Last night was no exception. Somehow, the sound of guitar strumming grown tired to me. Likewise, every song I’ve ever written in G (which is most of ’em). So I was trying new things, playing more sparsely, finding new melodies, singing with more melancholy, more malaise. It kinda’ worked. I kinda’ enjoyed it. But it didn’t matter. I mostly just wanted to get done, to get to the part of the show where Chris and I play other people’s songs. Covers are less precious. I worry less. Like, not at all.
Fast forward an hour. We’re hammering home the final D chord of Oasis’ “Go Let It Out.” My legs are scissored, one on stage, one on the monitor. My acoustic is hoisted above my head. My tongue is wagging. We execute The Big Finish…
I was pulling on my boots this morning when it dawned on me: it’s all connected. Some might think my shenanigans — my “rock poses,” as Jay’s partner and (Undisputed Heavyweight) Wes Verhoeve calls them — are planned, or practiced, or premeditated. But here’s the thing: the moment at which I may appear the most self-conscious or egocentric is actually the moment when nobody’s home; the ego has left the building. I am all instinct, all id. I am not worrying, fretting, thinking, wondering, debating, or quarreling. I’m not avoiding obstacles. I just am.

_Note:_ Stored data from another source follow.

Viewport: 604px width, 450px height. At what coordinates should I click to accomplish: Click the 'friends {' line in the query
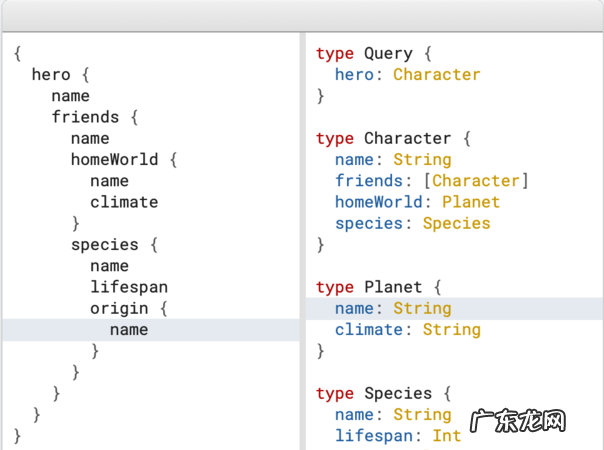pos(95,117)
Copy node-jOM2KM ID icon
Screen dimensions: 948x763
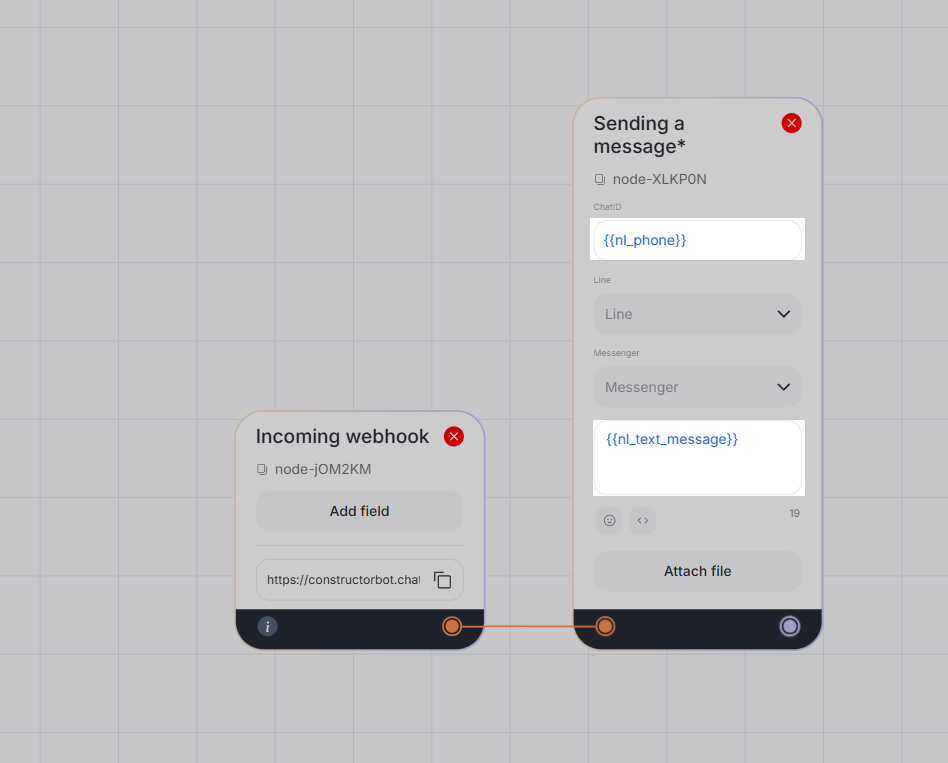point(262,470)
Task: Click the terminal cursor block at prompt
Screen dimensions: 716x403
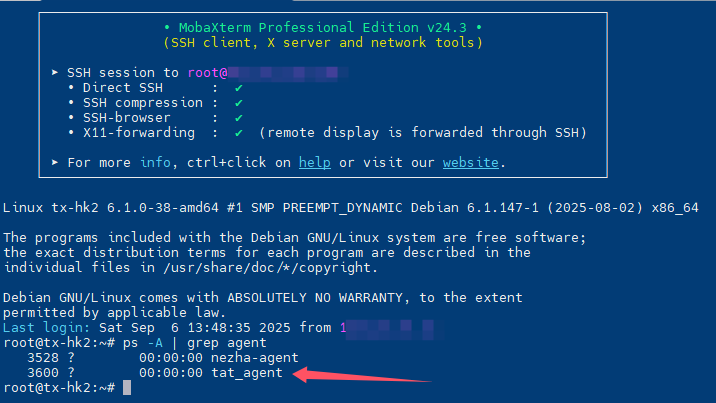Action: pyautogui.click(x=127, y=387)
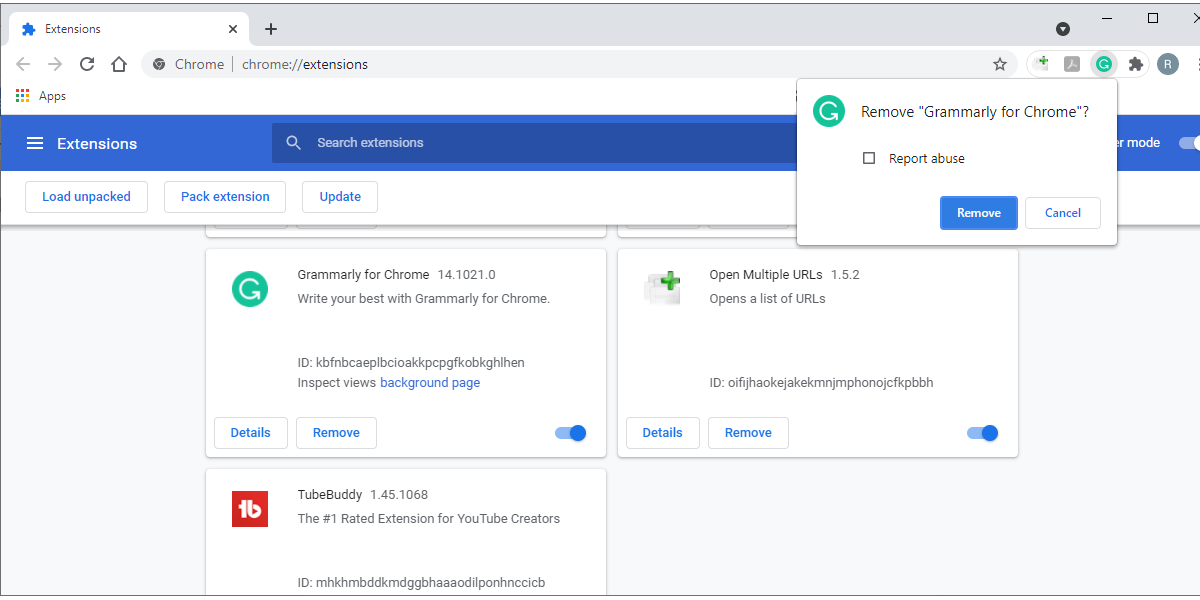Confirm removal with the blue Remove button

[978, 213]
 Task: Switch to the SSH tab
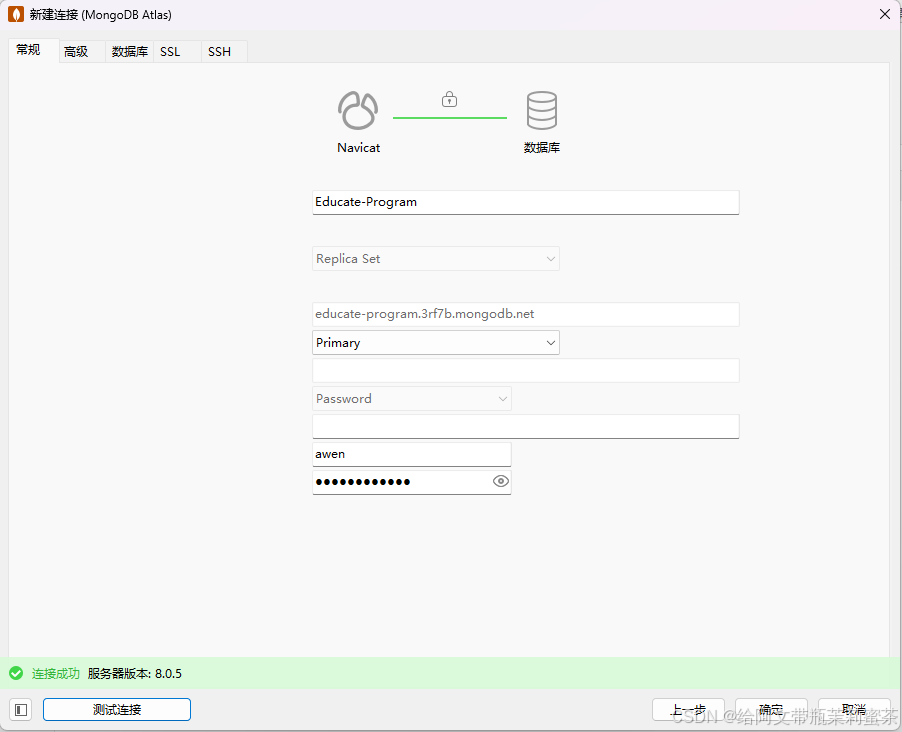[219, 51]
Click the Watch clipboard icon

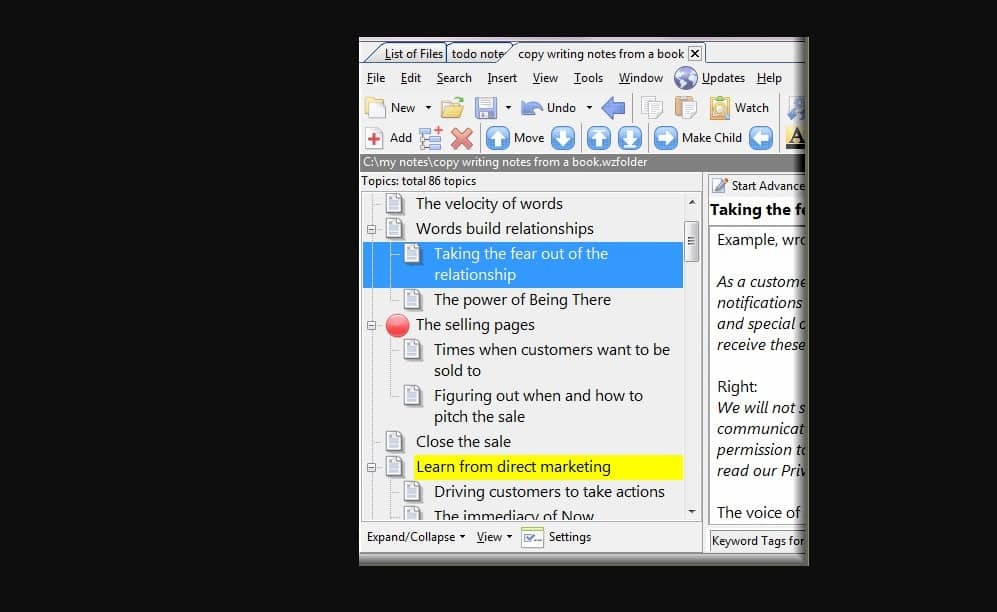(x=720, y=107)
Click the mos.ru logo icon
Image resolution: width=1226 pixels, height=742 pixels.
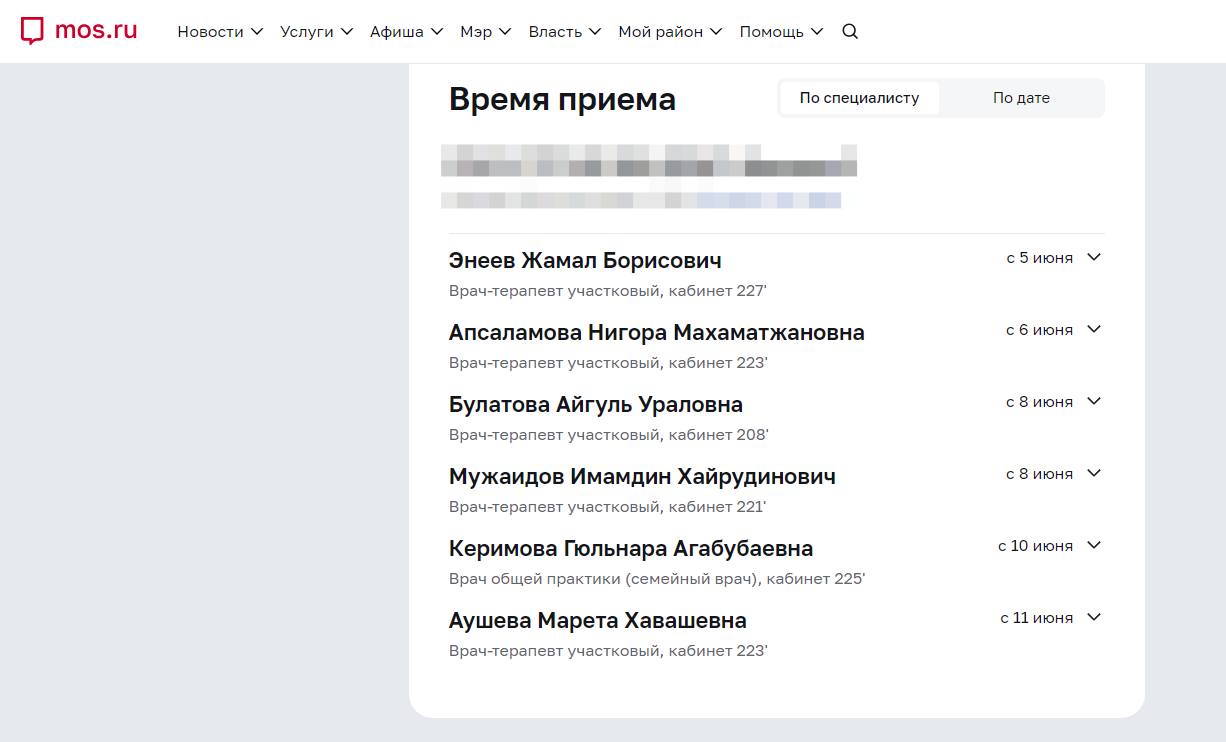click(x=33, y=30)
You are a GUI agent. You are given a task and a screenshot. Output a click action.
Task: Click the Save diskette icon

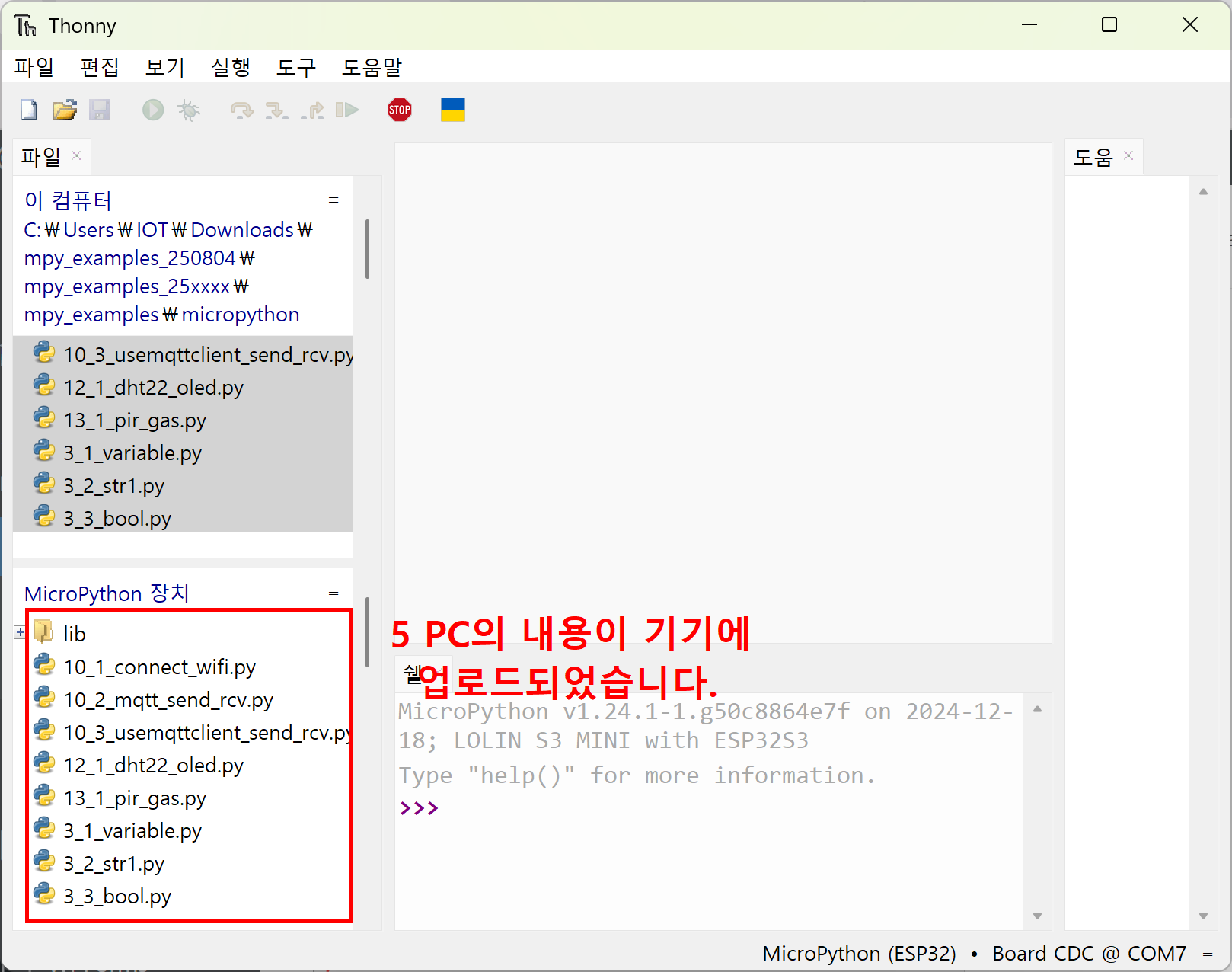[100, 110]
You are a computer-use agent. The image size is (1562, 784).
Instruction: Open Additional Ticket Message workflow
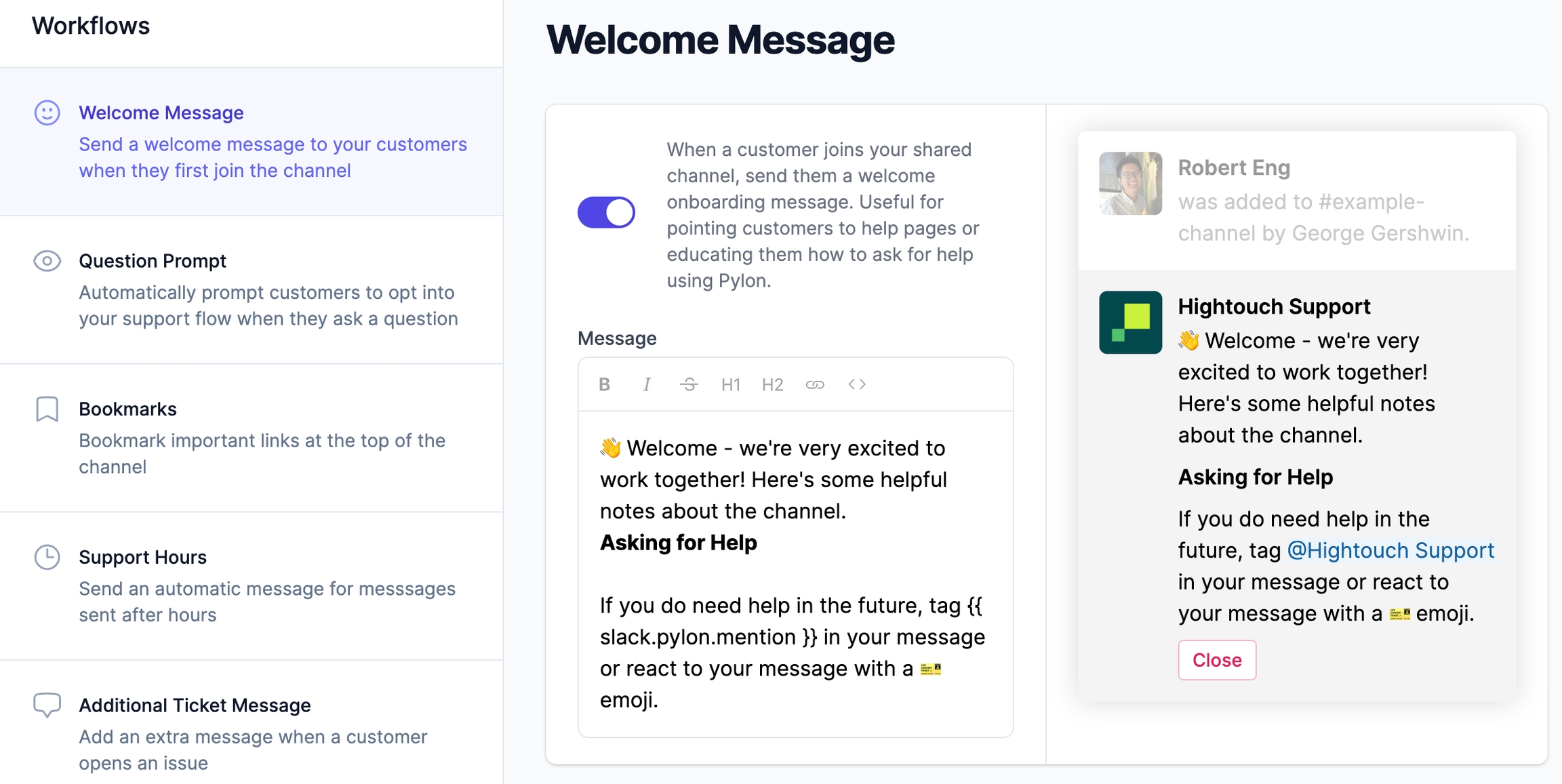(x=195, y=705)
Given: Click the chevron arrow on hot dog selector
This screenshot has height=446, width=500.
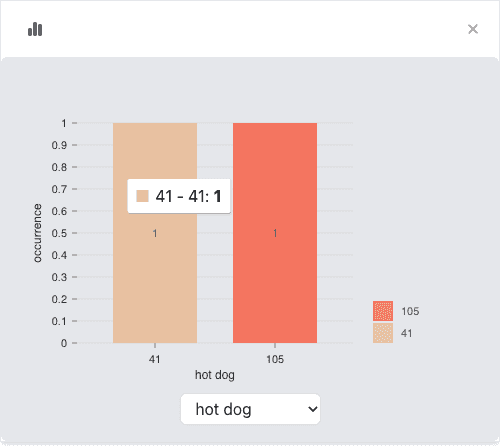Looking at the screenshot, I should coord(312,409).
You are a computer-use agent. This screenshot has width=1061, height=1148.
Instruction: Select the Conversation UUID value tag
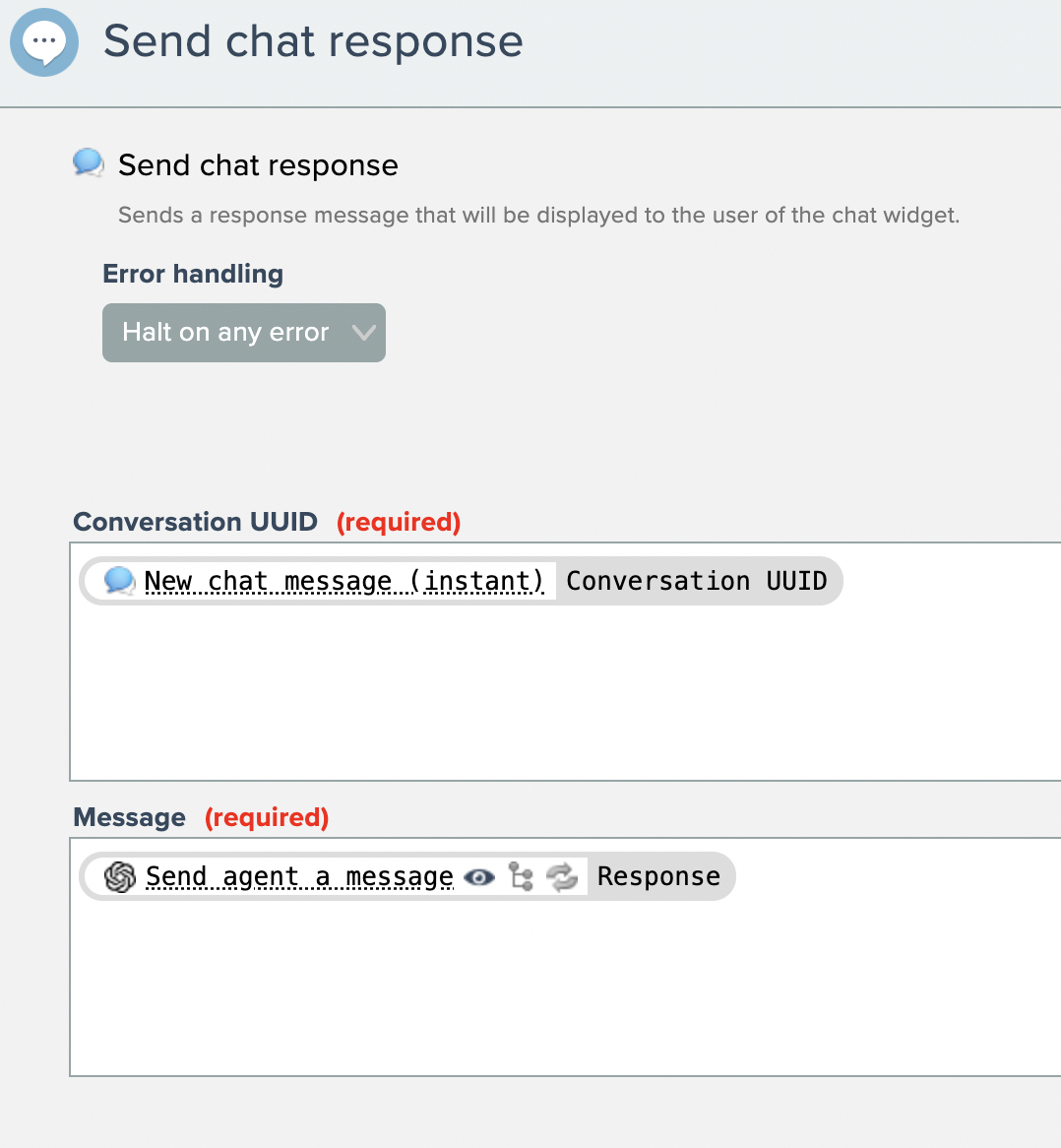point(696,581)
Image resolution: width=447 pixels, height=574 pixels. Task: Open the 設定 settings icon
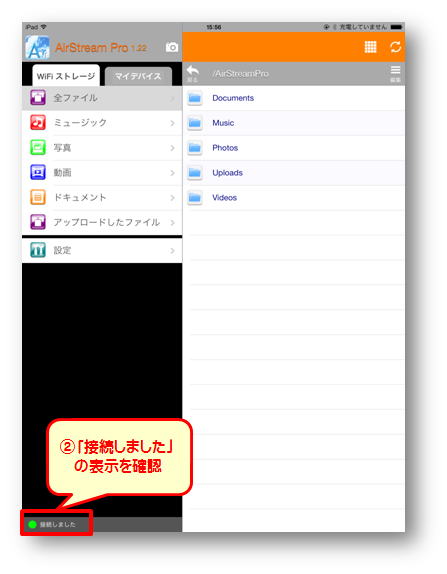click(38, 250)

The result, of course, is unbridled laughter. I am weightless. I am out of my head.
After the show, Jay handed me a small, hand-painted, die cast Buddha.
“We give these to everyone who Cross Polls,” he said. “This is your second one, so yours is a Second Level Buddha.”
One more level, and I’ll achieve nirvana.
Hardly. But I’m down for the flight, however circular it may be.